WHAT IS EXPECTED: Restate word for word every line from the top of the data below down through the line that holds "Niagara Lumber (1111, 117)".

SUPPLIED RECORDS:
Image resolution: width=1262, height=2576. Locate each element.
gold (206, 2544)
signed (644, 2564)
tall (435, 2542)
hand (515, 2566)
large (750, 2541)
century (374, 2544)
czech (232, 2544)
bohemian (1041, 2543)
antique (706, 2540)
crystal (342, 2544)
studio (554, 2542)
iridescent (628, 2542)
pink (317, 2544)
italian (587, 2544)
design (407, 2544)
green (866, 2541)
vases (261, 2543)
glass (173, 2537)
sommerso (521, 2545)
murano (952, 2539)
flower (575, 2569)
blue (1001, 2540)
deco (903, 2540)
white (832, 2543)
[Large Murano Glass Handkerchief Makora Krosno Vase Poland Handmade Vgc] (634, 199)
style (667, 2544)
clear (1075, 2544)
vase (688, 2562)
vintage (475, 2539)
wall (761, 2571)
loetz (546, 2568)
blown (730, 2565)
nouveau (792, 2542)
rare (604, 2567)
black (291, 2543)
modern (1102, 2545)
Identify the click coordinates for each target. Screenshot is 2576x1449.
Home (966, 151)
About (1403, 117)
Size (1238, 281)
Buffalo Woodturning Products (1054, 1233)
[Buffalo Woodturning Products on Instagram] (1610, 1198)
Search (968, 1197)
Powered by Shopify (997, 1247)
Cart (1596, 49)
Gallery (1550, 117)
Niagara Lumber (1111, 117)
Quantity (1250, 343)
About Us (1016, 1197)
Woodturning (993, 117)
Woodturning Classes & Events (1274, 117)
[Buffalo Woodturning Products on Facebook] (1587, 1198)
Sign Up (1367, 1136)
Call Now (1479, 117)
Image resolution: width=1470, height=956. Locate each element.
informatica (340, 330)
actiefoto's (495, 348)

SOLUTION FOR THIS EXERCISE:
Image resolution: width=1262, height=2576. Locate each element.
gold (206, 2544)
signed (644, 2564)
tall (435, 2542)
hand (515, 2566)
large (750, 2541)
century (374, 2544)
czech (232, 2544)
bohemian (1041, 2543)
antique (706, 2540)
crystal (342, 2544)
studio (554, 2542)
iridescent (628, 2542)
pink (317, 2544)
italian (587, 2544)
design (407, 2544)
green (866, 2541)
vases (261, 2543)
glass (173, 2537)
sommerso (521, 2545)
murano (952, 2539)
flower (575, 2569)
blue (1001, 2540)
deco (903, 2540)
white (832, 2543)
[Large Murano Glass Handkerchief Makora Krosno Vase Poland Handmade Vgc] (634, 199)
style (667, 2544)
clear (1075, 2544)
vase (688, 2562)
vintage (475, 2539)
wall (761, 2571)
loetz (546, 2568)
blown (730, 2565)
nouveau (792, 2542)
rare (604, 2567)
black (291, 2543)
modern (1102, 2545)
Identify the click coordinates for each target. Screenshot is 2576x1449.
Home (966, 151)
About (1403, 117)
Size (1238, 281)
Buffalo Woodturning Products (1054, 1233)
[Buffalo Woodturning Products on Instagram] (1610, 1198)
Search (968, 1197)
Powered by Shopify (997, 1247)
Cart (1596, 49)
Gallery (1550, 117)
Niagara Lumber (1111, 117)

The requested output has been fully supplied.